# Start of Selection
Startup Mistakes I Made in the First 2 Years

It has been quite a journey since I wrote my last blog post here. In the past two years, I’ve started a company, met a great co-founder, built a talented team, and launched our first product, which was mentioned on TechCrunch twice.

But at the same time, I’ve also made every textbook mistake along the way. That’s why I want to dust myself off here and talk openly about my failures so that other entrepreneurs can learn from them and I can become a better startup entrpreneur going forward.

You don’t get “A” for effort

After consistently working until 3-4 am 6 days a week for more than two years, I realize that I’ve been over-relying on my perseverance to be my startup’s biggest competitive advantage. It may be great if startup is a competition in working hours. But it’s actually more like a marathon. You not only have to keep running but also need to run it smart. It’s naive to think that I may have a better chance to succeed just because I stay at work a few hours longer than anyone else. Like Seth Godin said, when you turn intellectual work into factory work, you’re only racing to the bottom.

To be more effective, I need to constantly remind myself the difference between motion and action. The activities (the motion) that I was doing to get the company rolling hadn’t accomplished anything if they didn’t lead us closer to our goals. My real job (the action) should be building the right team, developing the product’s vision, getting to product/market fit, solving the distribution problem and making sure that we’ve a lot of happy customers. My eyes have to always focus on the prize, not the process. While most people measure progress by “the steps they took”, successful entrepreneurs have to measure progress by “the goals they accomplished”.

It’s true that some smart entrepreneurs can pull it off by only working 4 days a week AND in remote locations. But I guess my personality can never fit into that type of management style. In fact, I’m fine with working longer and harder. I just need to make sure my “actions” are making REAL measurable progress.

Successful bootstrapping is an art, not a science

When you are a first time entrepreneur building a company in a place that a startup ecosystem is virtually non-existent, bootstrapping is your only option. Obviously, using consulting to bootstrap your startup has its benefits. It allows you to control your destiny, slowly build traction and have better investment terms down the road. And there are many successful examples to prove that it is doable.

However, this approach has not been without its complications. Doing it successfully requires you to have good clients and the right amount of projects consistently for a long period of time so you can slowly build the business on the side. Clients who make unreasonable requests will not only affect your productivity but also greatly hurt your team’s morale.
# End of Selection
# Start of Collected material
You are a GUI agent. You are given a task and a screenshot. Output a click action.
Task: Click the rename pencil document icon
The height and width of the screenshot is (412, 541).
# End of Collected material
• Exercises to complete
1) How would you put this sentence from the post on startup mistakes into Spanish: "My eyes have to always focus on the prize, not the process."
2) Could you carry the post on startup mistakes forward from its final sentence?

• In response
1) Mis ojos siempre tienen que estar puestos en el premio, no en el proceso.

2)
In retrospect, I probably would not expand the team until our product has some kinds of market validation and achieved ramen profitability, which means making just enough to pay the founders’ living expenses via product revenue. In this way, you can reduce your dependence on consulting works and the pressure to meet a bigger payroll when you are still seeking product/market fit.

In the past two years, I only saw a handful of companies that could make the transition from consulting to products. While there are no magic tricks to solve this problem, I find the bootstrapping stories of Github and Buffer are quite inspiring.

Remember that client project is a lot like drugs. Once you become addicted to it, it will be difficult to pull yourself out in a continued downward spiral. You need to remind yourself that bootstrapping is only a survival tactic for not dying along the way. A startup should shoot for the moon. Like Paul Graham said, when your company fully slides into consulting, you have turn into a different kind of business and it’s not a startup anymore.

Overlooked distribution

According to Peter Thiel, “Poor distribution – not product – is the number one cause of failure. If you can get even a single distribution channel to work, you have great business.” Still, I only allocated less than 10% of our resources on distribution in the past two years. My engineering bias blinded me to the simple fact that even if you have a remarkable product, you still have to tell people about it. And worst of all, marketing was always the last thing I did, making it even harder to solve the problem. [Marketing should be the first thing we do, not the last.](http://sethgodin.typepad.com/sethsblog/2012/03/when-should-we-add-marketing.html)_

I once got advice from Paul Sutter, cofounder at Quantcast, via Hacker News and his words pretty much sum up my lesson here – “most of all don’t even start (a project) unless you know how you will promote and sell it.” This is what I need to remember for the rest of my life.

After all, without marketing, it’s not a business at all.

As a startup, I don’t have money for big advertising, so going forward I have to learn to rely on tactics like Guerrilla Marketing and Inbound Marketing. These are incredibly valuable skills that will serve us well no matter how big the business grows.

Did not get customer validation

Although I’ve read countless blog posts and books regarding Lean Startup and Customer Development, I still failed to consistently put the following ideas into actions.

Getting out of the building to get users’ feedback.

Do experiment (MVP) before building anything and measure their behavior.

Let the metrics tell you the inconvenient truth.

We often spent 1 to 3 months to launch the first version of our products without any market validation or customer’s feedback. And since we overlooked distribution and didn’t do it until the product was finished, this approach put us in an uphill battle. When we couldn’t acquire users fast enough, it made us difficult to measure any data or get validated learnings about customers. By the time we planned to go full force in marketing, we usually got caught up with consulting works or distracted by cash flow problems because of the prolonged development time.

How can I improve this weakness? I need to be more serious about experiment and develop a system that can increase the speed at which tests could built, deployed, and analyzed – allowing us to move and innovate at a high speed.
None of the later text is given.